→ **Data for processing**
★ ★ ★
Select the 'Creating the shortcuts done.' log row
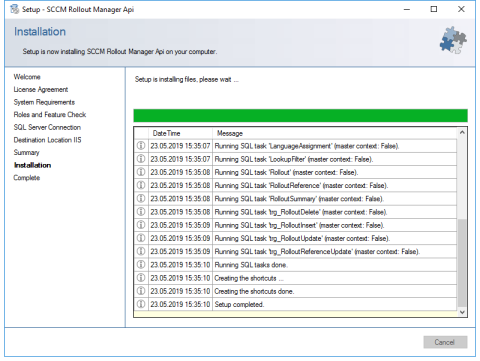Viewport: 480px width, 361px height. point(295,291)
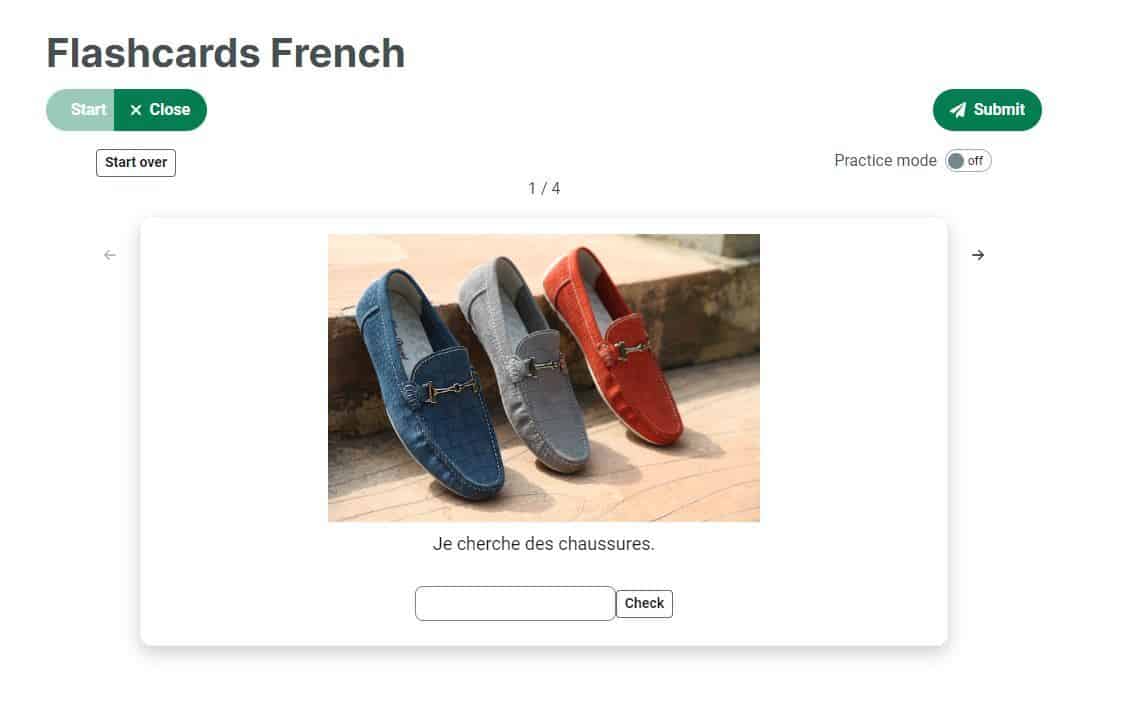Click the Practice mode label text
This screenshot has width=1121, height=716.
pyautogui.click(x=885, y=161)
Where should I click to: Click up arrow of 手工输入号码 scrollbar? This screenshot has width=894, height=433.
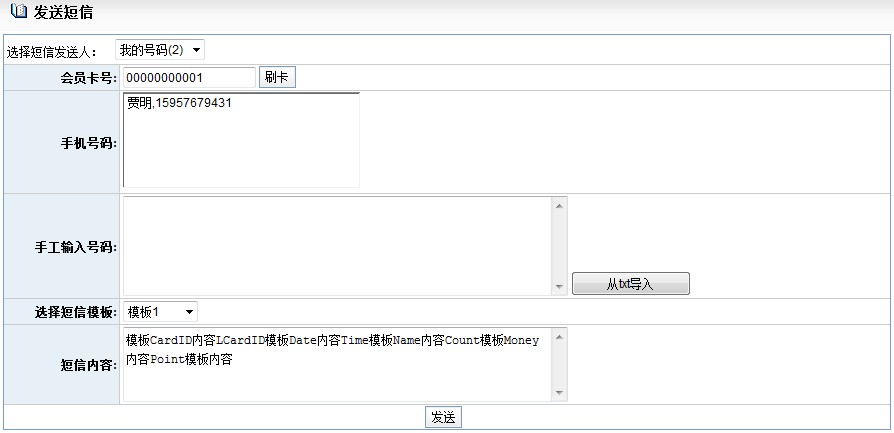pyautogui.click(x=559, y=206)
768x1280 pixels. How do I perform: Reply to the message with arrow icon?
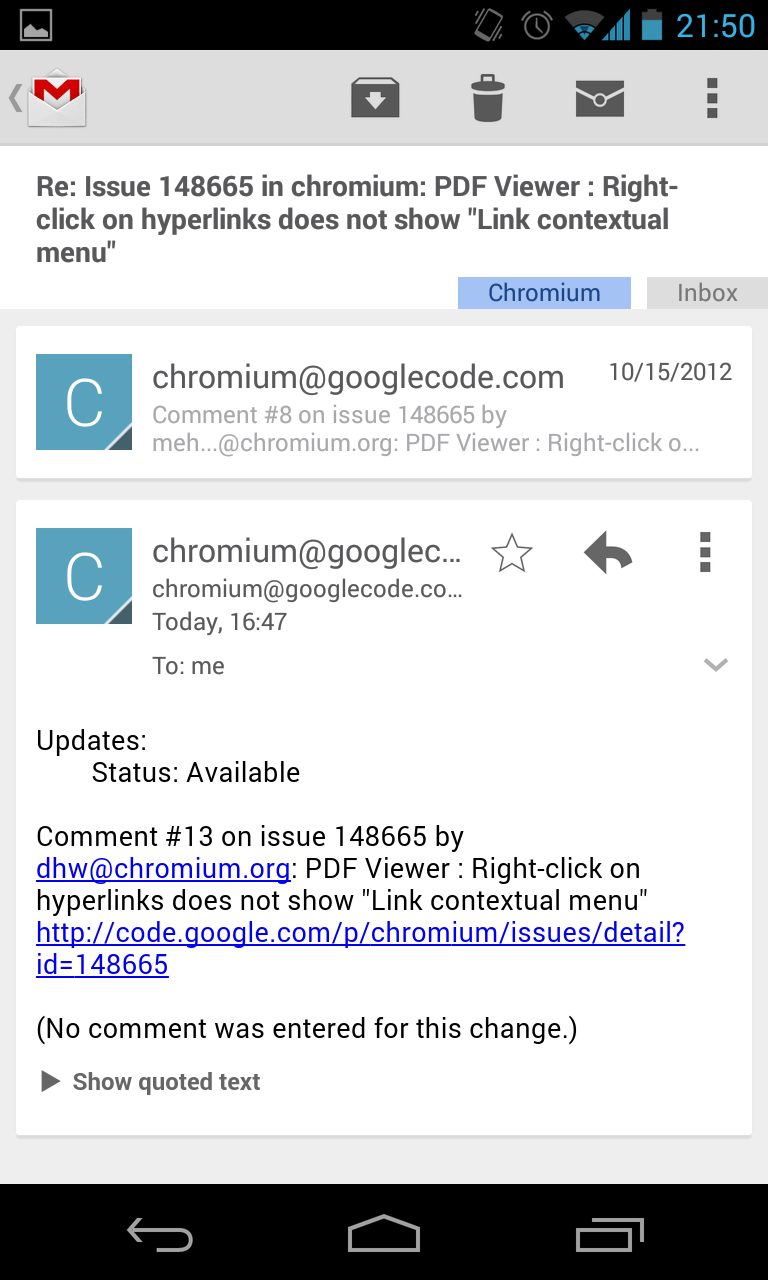[x=608, y=552]
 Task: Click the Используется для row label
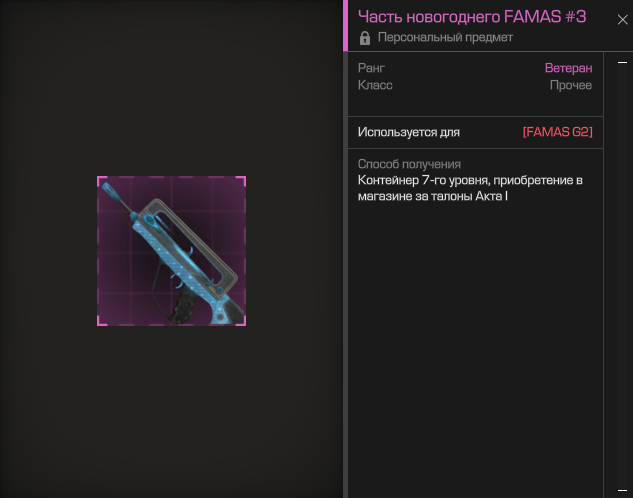(409, 132)
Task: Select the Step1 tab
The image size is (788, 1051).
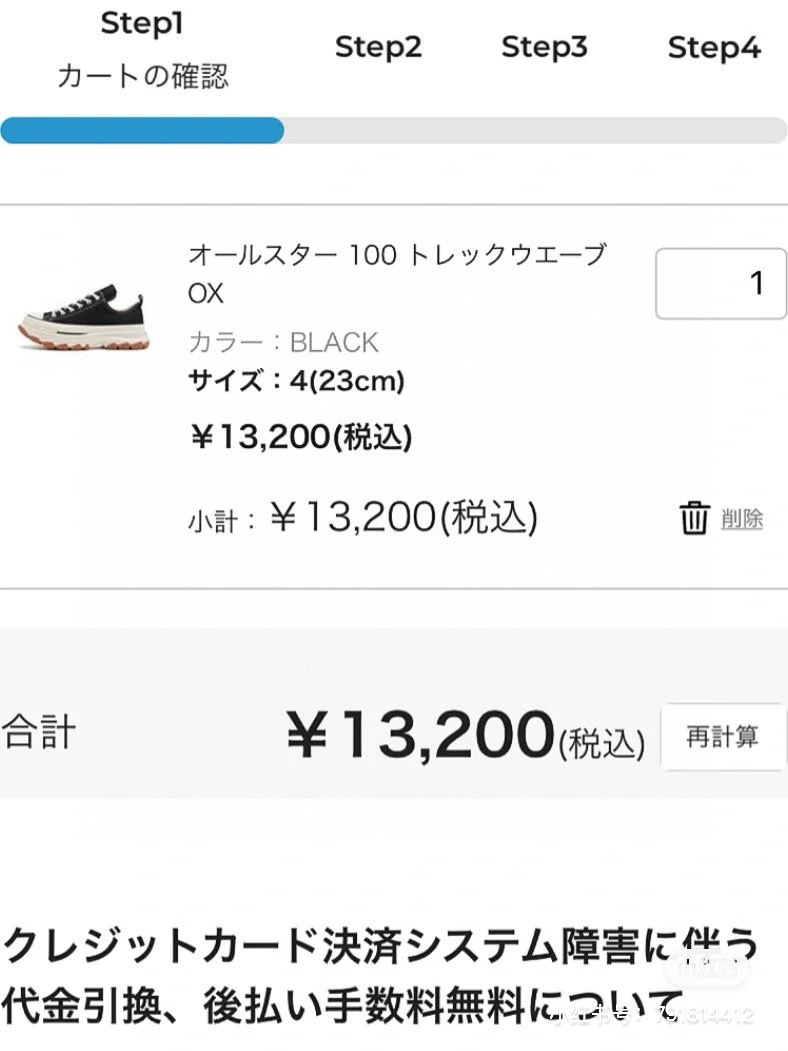Action: click(142, 24)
★ ★ ★
→ **Task description**
Repeat the listing exactly; do not print any picture.

→ **Solution to the exercise**
Select the 'Creating the shortcuts done.' log row
Viewport: 480px width, 361px height. point(295,291)
Click the Practice mode label text
This screenshot has width=1121, height=716.
pyautogui.click(x=885, y=161)
Where should I click to: Click up arrow of 手工输入号码 scrollbar? This screenshot has width=894, height=433.
pyautogui.click(x=559, y=206)
768x1280 pixels. How do I perform: Reply to the message with arrow icon?
[x=608, y=552]
 Task: Click the Используется для row label
(409, 132)
Task: Select the Step1 tab
The image size is (788, 1051).
Action: click(142, 24)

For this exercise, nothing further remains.